* PROBLEM STATEMENT *
Repeat word for word the passage of the firefighter contract negotiations article starting with "City staff declined" and going on through "state legislative session.".

Union lead negotiator Ricky Poole offers reporters Chick-fil-A which went uneaten by City staff and lawyers.
Union lead negotiator Ricky Poole offers reporters Chick-fil-A, which went uneaten by City staff and lawyers during collective bargaining contract negotiations. Credit: Scott Ball / San Antonio Report

Negotiations between the City of San Antonio and its firefighters union seemed about to break down Tuesday as both sides stood their ground on vastly different health care proposals. But by the end of the meeting, both sides proposed extending contract talks.

City lead negotiator Jeff Londa accused the union of staging a political stunt by ordering Chick-fil-A for lunch and purposefully keeping the rooms where negotiators and City officials were meeting too cold. Tuesday’s meeting was held at the union’s headquarters off Interstate 10 near Wurzbach Road. The negotiation locations have been alternating between law offices at the Weston Centre and union headquarters, with the host organization providing lunch.

“Everything from ordering Chick-fil-A for lunch today, keeping the room super cold – it was a political event, and you’re conducting a political speech now,” Londa said as Ricky J. Poole, the union’s lead negotiator spoke to the media, condemning the City’s handling of negotiations so far. “Get it over with.”

The lunch selection, amid political turmoil regarding City Council’s decision to remove the fast food restaurant from an airport contract, was coincidental, Poole told reporters after the meeting.

“I have no idea what’s going on with the temperature,” Poole said. “… I had Chick-fil-A last night  – I didn’t think about the City.”

City staff declined to eat the meal.

Despite the lunch menu, talks scraped by into the afternoon and concluded with an exchange of proposals. The union proposed a 15-day extension for the labor contract negotiations to continue into April. City negotiators asked if the union would consider formal mediation with a former Texas Supreme Court judge and/or delaying talks until until the City will has a clearer picture of what, if any, revenue caps will come out of the state legislative session.

Responses to the proposals are expected later this week. The two sides are fast approaching the 60-day mark since the start of negotiations. Under state law, an automatic impasse is triggered on the 61st day, which would be April 8, after which the two sides could enter mediation or arbitration. The union also could take negotiations to state District Court, where a judge would decide on specific contract terms. 

It’s unclear if the union will exercise its right to call an impasse and binding arbitration that it was awarded under Proposition C. The union could have done so on the first day talks began on Feb. 6, but has continued to talk to the City.

Neither side said it is aiming for arbitration, but both indicated they were ready to take that route if needed.

Recent discussions have centered on the San Antonio Professional Firefighters Association’s proposal to carve out firefighter health care from the City’s control and set up a union-operated trust to set its own benefits and premiums for members. The union pointed to trusts in cities in the Pacific Northwest as successful examples.

Londa said the City would not consider a health care trust that the union proposed unless it drastically reduced the cost of health care – far below what the City pays for police officer health care. According to the City’s preliminary research, those trusts cost their respective cities upwards of $24,000 per firefighter per year, Londa said. In San Antonio, the City currently spends more than $19,000 per firefighter and more than $16,000 per police officer.

“Our conclusion is that there’s no reason for a trust,” Londa said, because it’s too expensive, risky, and the union already has effective control of its health care through the collective bargaining process. “We think the employees are better served by having the City [be] responsible for having health care benefits.”

(Data listing)
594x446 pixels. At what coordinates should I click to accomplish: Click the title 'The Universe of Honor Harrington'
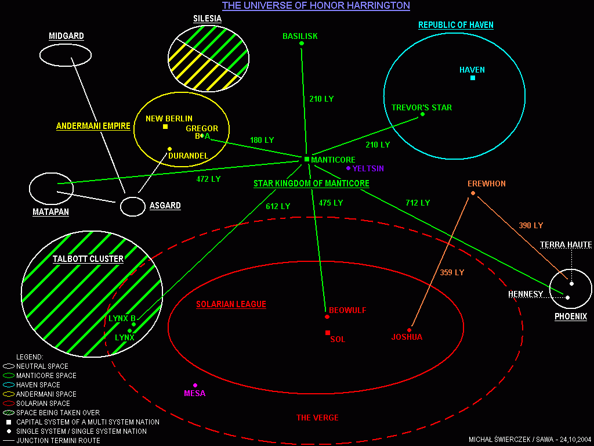click(x=316, y=6)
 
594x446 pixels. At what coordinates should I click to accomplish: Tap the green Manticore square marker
click(x=307, y=159)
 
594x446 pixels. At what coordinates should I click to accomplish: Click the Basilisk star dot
click(x=301, y=43)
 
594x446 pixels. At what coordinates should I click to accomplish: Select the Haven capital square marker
click(x=473, y=78)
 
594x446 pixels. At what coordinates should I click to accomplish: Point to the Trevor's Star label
click(x=421, y=107)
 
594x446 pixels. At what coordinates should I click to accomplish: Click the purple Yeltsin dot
click(x=348, y=168)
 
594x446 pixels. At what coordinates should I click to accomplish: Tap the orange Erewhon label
click(x=486, y=184)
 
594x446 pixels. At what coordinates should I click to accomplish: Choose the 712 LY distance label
click(x=417, y=203)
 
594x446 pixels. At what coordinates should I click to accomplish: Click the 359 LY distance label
click(x=451, y=272)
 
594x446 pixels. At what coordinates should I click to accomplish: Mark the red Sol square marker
click(x=328, y=333)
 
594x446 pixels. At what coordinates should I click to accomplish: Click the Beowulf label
click(x=347, y=311)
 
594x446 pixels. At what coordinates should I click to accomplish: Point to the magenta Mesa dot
click(x=195, y=385)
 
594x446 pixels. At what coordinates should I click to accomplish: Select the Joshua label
click(x=407, y=337)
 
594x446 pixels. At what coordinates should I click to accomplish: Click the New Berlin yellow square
click(x=165, y=127)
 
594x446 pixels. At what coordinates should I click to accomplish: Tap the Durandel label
click(x=188, y=156)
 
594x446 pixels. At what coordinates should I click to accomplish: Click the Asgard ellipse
click(x=132, y=206)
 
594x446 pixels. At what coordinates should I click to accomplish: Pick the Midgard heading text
click(x=66, y=36)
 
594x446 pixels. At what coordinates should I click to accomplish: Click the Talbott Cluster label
click(x=88, y=259)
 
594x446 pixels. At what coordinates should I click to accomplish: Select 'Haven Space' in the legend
click(x=38, y=385)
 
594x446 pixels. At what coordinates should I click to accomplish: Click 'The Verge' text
click(x=317, y=418)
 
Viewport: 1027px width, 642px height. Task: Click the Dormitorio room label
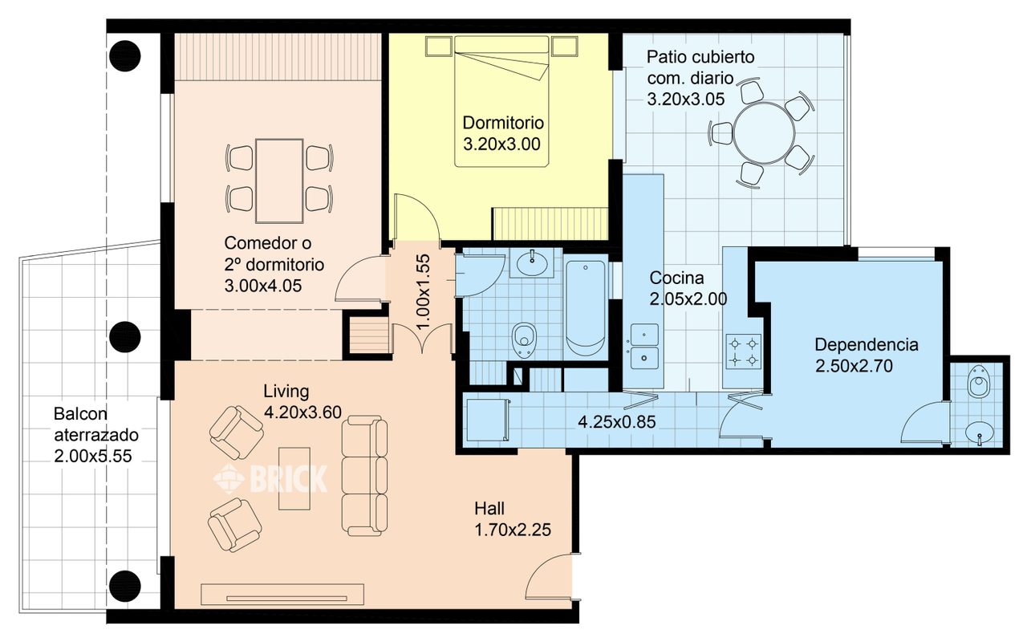point(503,123)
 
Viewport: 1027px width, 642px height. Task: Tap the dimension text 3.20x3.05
point(685,99)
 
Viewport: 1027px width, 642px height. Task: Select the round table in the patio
point(765,133)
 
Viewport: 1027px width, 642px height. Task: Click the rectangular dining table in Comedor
point(279,181)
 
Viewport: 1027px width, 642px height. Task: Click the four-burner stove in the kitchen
point(743,351)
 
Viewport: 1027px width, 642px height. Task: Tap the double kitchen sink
point(644,346)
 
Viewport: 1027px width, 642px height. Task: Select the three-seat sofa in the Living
point(365,476)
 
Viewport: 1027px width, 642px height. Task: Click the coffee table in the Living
point(294,479)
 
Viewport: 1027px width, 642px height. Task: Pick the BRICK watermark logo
point(270,478)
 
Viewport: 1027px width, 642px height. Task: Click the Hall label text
point(489,509)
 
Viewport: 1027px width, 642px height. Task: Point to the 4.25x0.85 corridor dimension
point(617,422)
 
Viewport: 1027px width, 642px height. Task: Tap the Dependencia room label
point(866,345)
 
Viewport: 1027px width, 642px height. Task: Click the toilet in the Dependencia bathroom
point(978,381)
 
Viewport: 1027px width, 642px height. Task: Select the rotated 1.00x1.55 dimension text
point(423,291)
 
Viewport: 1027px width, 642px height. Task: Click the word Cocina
point(676,278)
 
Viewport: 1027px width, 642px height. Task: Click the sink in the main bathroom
point(532,262)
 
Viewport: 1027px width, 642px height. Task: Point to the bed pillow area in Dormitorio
point(501,45)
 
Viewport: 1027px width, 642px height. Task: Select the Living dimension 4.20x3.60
point(302,412)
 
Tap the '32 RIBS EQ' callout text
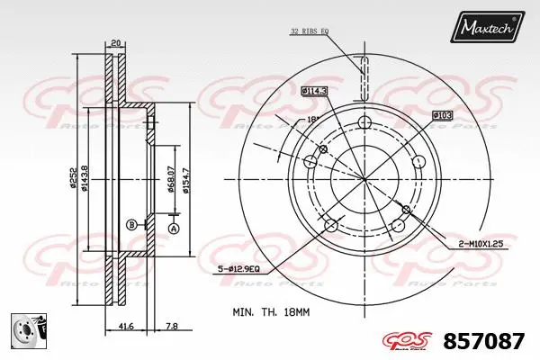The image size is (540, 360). (x=309, y=32)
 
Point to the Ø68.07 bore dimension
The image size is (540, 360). (x=171, y=176)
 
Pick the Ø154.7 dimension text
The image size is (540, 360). (x=186, y=176)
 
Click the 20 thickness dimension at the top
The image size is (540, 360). (x=115, y=42)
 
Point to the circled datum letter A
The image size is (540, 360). (x=175, y=229)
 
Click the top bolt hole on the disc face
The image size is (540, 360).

* THE OUTPUT *
City staff declined to eat the meal.

Despite the lunch menu, talks scraped by into the afternoon and concluded with an exchange of proposals. The union proposed a 15-day extension for the labor contract negotiations to continue into April. City negotiators asked if the union would consider formal mediation with a former Texas Supreme Court judge and/or delaying talks until until the City will has a clearer picture of what, if any, revenue caps will come out of the state legislative session.